» WORK ITEM
Output should begin at the line holding "Task: Open the #weaintfindingoutifitsaboyorgirl" and end at the last line of the entries; print those lines verbatim and no others.

>>>

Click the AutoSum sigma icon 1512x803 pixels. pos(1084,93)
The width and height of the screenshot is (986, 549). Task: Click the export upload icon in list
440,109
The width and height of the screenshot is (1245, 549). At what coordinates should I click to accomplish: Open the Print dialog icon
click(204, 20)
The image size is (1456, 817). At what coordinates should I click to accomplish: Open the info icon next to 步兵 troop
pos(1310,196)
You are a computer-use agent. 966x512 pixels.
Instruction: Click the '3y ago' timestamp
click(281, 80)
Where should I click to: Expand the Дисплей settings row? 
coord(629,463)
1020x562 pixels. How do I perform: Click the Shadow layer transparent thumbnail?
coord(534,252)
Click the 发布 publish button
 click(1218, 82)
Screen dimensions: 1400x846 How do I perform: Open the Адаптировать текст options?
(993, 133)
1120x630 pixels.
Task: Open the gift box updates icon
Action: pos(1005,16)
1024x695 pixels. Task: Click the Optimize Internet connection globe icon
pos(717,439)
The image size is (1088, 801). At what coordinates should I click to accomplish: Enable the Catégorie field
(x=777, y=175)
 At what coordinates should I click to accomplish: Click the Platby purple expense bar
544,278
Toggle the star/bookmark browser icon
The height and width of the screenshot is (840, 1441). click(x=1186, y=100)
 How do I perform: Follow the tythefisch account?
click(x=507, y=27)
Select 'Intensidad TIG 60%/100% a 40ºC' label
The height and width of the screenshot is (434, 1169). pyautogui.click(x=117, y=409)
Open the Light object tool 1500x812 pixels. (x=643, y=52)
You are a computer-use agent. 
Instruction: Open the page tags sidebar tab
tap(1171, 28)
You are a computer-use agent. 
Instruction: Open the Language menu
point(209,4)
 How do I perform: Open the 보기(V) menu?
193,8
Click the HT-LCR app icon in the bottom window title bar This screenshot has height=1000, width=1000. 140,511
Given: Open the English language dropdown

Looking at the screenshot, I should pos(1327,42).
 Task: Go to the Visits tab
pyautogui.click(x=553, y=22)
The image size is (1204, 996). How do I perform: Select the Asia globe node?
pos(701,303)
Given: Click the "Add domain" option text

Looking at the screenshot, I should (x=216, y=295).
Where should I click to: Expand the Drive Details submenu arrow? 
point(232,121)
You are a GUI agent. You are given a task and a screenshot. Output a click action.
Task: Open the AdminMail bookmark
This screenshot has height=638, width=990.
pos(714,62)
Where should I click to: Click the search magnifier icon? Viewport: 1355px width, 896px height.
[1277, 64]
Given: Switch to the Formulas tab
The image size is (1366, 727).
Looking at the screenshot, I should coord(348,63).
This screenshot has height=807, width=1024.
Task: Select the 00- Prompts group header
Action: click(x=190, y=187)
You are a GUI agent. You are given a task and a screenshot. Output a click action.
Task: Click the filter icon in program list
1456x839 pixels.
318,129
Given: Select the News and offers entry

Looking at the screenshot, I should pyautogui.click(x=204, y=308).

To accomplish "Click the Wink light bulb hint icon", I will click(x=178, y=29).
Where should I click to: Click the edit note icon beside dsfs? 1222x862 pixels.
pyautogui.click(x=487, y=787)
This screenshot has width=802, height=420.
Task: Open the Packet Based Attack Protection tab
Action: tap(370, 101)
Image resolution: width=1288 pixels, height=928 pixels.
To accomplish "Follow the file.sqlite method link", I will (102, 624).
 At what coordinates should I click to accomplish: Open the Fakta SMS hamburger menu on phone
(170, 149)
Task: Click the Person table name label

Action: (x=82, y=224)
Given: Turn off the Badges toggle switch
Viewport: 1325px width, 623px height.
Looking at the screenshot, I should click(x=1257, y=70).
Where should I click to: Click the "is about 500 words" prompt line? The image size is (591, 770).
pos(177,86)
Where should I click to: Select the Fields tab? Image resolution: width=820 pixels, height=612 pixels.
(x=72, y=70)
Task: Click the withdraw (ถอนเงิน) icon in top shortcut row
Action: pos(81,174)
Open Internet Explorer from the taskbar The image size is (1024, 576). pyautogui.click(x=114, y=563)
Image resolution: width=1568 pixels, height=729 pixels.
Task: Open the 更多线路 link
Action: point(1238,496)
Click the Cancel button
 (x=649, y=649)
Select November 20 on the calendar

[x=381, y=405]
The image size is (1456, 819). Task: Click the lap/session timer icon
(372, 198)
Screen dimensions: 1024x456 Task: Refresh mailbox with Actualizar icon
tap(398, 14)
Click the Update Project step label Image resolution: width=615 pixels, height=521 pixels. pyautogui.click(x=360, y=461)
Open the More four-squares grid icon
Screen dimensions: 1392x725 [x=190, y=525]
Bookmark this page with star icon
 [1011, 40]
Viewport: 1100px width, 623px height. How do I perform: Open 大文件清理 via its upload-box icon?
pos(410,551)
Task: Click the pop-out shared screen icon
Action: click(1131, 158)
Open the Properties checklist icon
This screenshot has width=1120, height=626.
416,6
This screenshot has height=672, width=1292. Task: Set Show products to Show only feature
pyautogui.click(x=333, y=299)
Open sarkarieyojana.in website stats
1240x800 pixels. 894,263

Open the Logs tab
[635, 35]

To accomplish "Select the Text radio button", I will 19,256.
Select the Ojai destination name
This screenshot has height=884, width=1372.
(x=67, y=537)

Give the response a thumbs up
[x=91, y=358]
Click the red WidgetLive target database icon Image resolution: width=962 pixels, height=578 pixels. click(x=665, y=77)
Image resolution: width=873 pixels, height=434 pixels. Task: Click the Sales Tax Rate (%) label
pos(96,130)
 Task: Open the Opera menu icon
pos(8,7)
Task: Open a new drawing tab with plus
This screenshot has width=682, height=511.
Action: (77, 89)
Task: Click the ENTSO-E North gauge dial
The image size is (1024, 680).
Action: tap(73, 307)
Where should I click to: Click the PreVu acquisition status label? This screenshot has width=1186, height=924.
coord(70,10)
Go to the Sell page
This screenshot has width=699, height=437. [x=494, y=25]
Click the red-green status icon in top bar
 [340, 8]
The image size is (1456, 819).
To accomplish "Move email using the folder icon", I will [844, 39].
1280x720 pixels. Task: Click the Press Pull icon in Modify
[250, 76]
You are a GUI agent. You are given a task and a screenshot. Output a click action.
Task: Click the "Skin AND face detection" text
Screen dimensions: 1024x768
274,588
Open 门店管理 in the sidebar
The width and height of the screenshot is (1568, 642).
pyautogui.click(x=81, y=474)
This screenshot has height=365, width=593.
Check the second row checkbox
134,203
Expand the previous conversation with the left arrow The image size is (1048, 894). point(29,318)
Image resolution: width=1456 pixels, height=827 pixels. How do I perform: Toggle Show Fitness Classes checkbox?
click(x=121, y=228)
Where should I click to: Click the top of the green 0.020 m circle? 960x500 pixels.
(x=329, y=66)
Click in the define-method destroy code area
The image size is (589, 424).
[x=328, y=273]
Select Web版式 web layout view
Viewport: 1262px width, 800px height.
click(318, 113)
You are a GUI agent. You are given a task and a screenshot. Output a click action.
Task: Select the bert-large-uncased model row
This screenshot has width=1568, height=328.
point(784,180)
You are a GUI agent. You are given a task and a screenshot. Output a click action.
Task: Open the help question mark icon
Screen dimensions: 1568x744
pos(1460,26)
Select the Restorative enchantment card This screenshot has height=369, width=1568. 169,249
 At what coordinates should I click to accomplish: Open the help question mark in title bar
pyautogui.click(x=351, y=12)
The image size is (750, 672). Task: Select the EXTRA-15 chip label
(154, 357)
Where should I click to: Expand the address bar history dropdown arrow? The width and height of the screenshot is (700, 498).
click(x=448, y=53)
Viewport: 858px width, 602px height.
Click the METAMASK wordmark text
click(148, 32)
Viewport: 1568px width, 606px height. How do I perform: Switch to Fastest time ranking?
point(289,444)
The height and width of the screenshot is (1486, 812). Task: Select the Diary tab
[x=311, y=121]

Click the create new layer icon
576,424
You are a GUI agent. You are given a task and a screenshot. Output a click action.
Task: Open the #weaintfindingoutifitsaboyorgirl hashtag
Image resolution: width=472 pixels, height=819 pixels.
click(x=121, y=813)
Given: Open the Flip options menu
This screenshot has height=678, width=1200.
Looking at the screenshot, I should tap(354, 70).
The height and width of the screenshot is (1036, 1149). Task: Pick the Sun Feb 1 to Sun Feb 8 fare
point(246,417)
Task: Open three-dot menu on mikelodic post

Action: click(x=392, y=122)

<<<

» EXPECTED ANSWER
Task: Open the #weaintfindingoutifitsaboyorgirl hashtag
Image resolution: width=472 pixels, height=819 pixels.
click(x=121, y=813)
Given: Open the Flip options menu
This screenshot has height=678, width=1200.
Looking at the screenshot, I should tap(354, 70).
The height and width of the screenshot is (1036, 1149). Task: Pick the Sun Feb 1 to Sun Feb 8 fare
point(246,417)
Task: Open three-dot menu on mikelodic post

Action: click(x=392, y=122)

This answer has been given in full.